De acordo com informações divulgadas pelo portal Frances News, a medida visa garantir a integridade física dos candidatos à Presidência da República em um cenário político marcado por tensões e ameaças crescentes. A PF destacou que a proteção será iniciada imediatamente após a homologação das candidaturas pela Justiça Eleitoral, e não antes, como ocorre em alguns pleitos anteriores.

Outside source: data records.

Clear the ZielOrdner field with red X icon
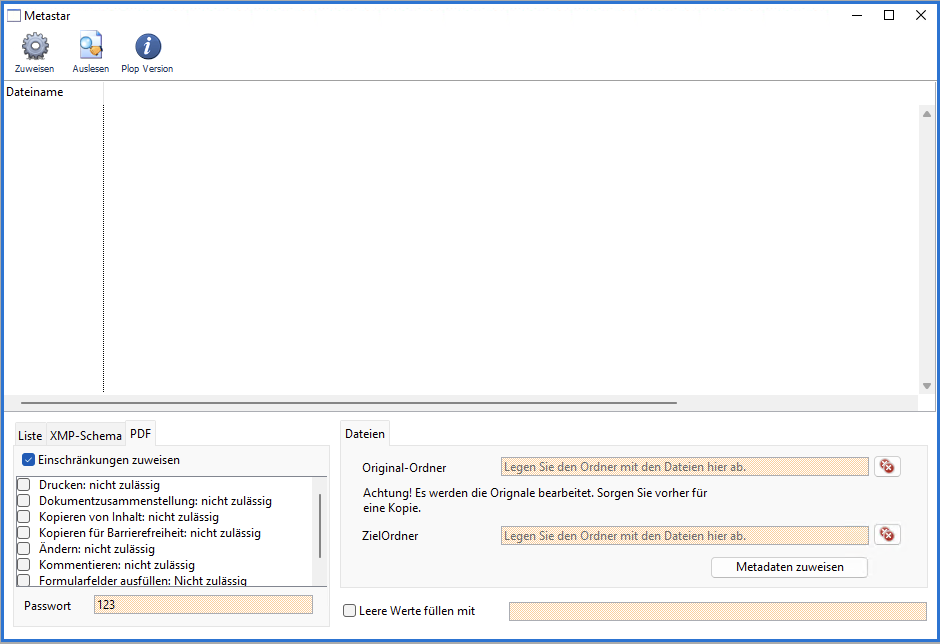940x644 pixels. [x=887, y=535]
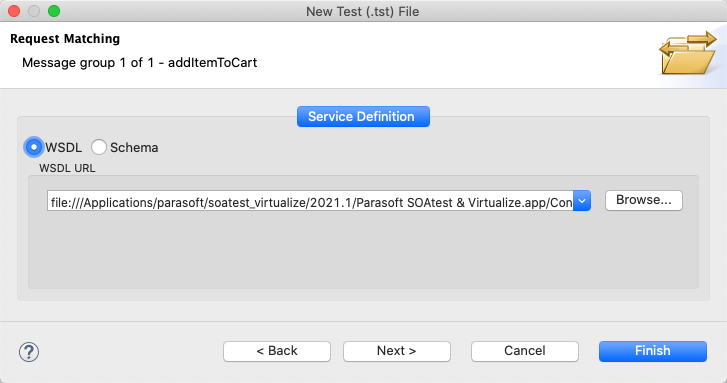727x383 pixels.
Task: Click the WSDL URL label
Action: click(67, 168)
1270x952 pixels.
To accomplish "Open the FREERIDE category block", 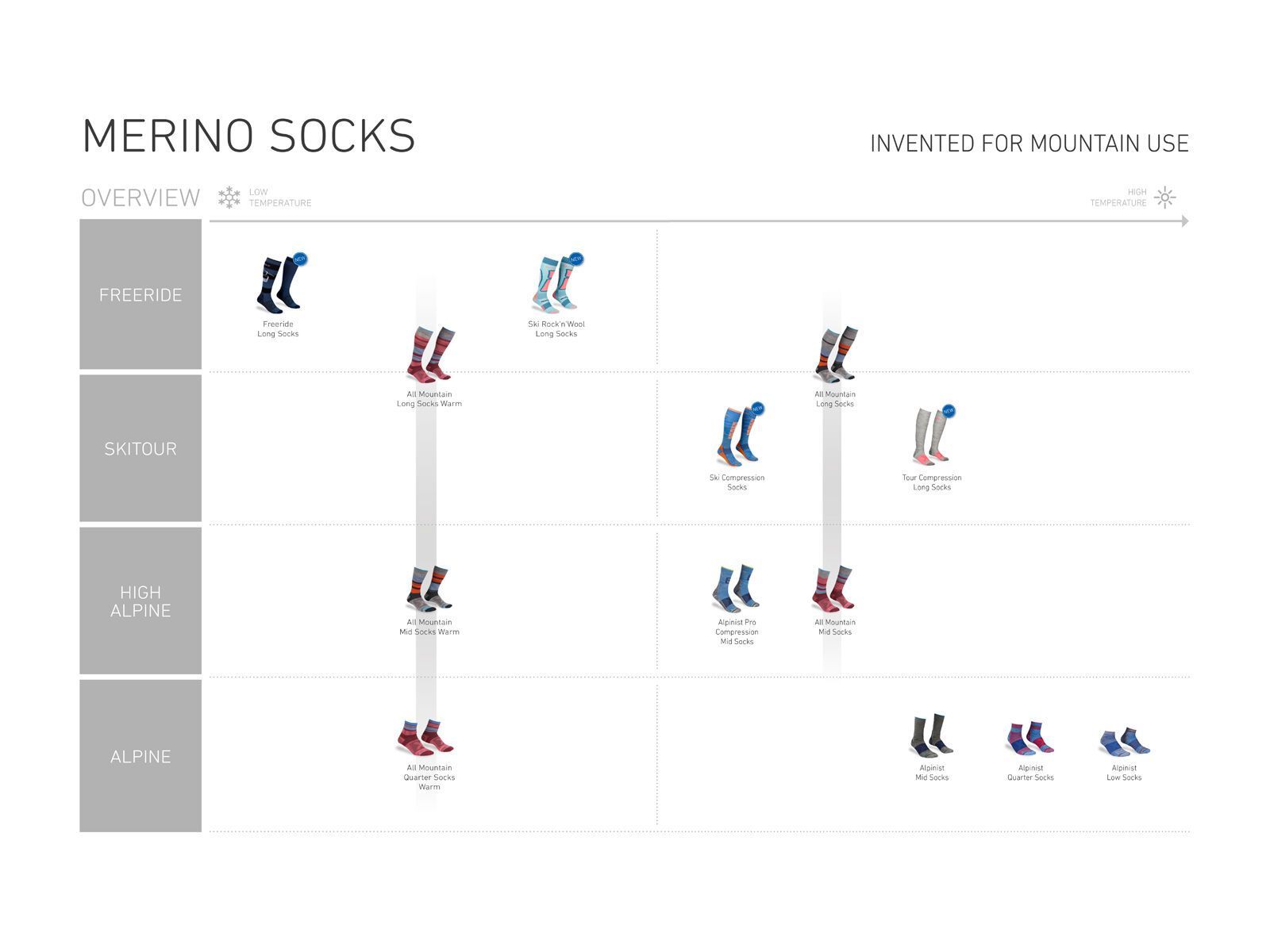I will [x=140, y=295].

A mudança no calendário das convenções partidárias, por sua vez, busca evitar sobreposições com os períodos de maior demanda operacional da corporação.
O investimento de R$ 95 milhões será destinado à aquisição de equipamentos de ponta, como veículos blindados para transporte dos candidatos, sistemas antidrones para proteção aérea e treinamento de equipes especializadas em segurança de alto risco. A PF também planeja a criação de um centro de comando integrado para monitorar eventuais ameaças em tempo real, com apoio de inteligência e forças auxiliares.
O panorama político para 2026 já apresenta uma disputa acirrada, com múltiplos pré-candidatos e partidos se movimentando para as convenções. A decisão da PF de reforçar a segurança reflete a preocupação com a escalada de violência política observada nos últimos anos, incluindo ataques a figuras públicas e atentados durante campanhas eleitorais. A alteração no calendário das convenções, que tradicionalmente ocorrem entre julho e agosto, poderá impactar o planejamento das legendas, que terão de se adaptar aos novos prazos estabelecidos pela corporação.
Especialistas em segurança pública avaliam que a medida é necessária para evitar incidentes como os registrados em eleições passadas, quando candidatos foram alvos de agressões físicas e ameaças virtuais. A PF, no entanto, não detalhou se o esquema será estendido a candidatos a governos estaduais ou ao Senado, mas a prioridade inicial são os presidenciáveis, devido ao maior risco associado ao cargo.
A operação também levanta debates sobre o custo elevado e a logística envolvida, especialmente em um ano eleitoral que já enfrenta desafios orçamentários. Enquanto isso, partidos como o Partido Novo, que oficializou Carlos Sant’Anna como candidato ao Senado e declarou apoio à reeleição de Raquel Lyra em Pernambuco, acompanham de perto as mudanças, que podem influenciar suas estratégias de campanha.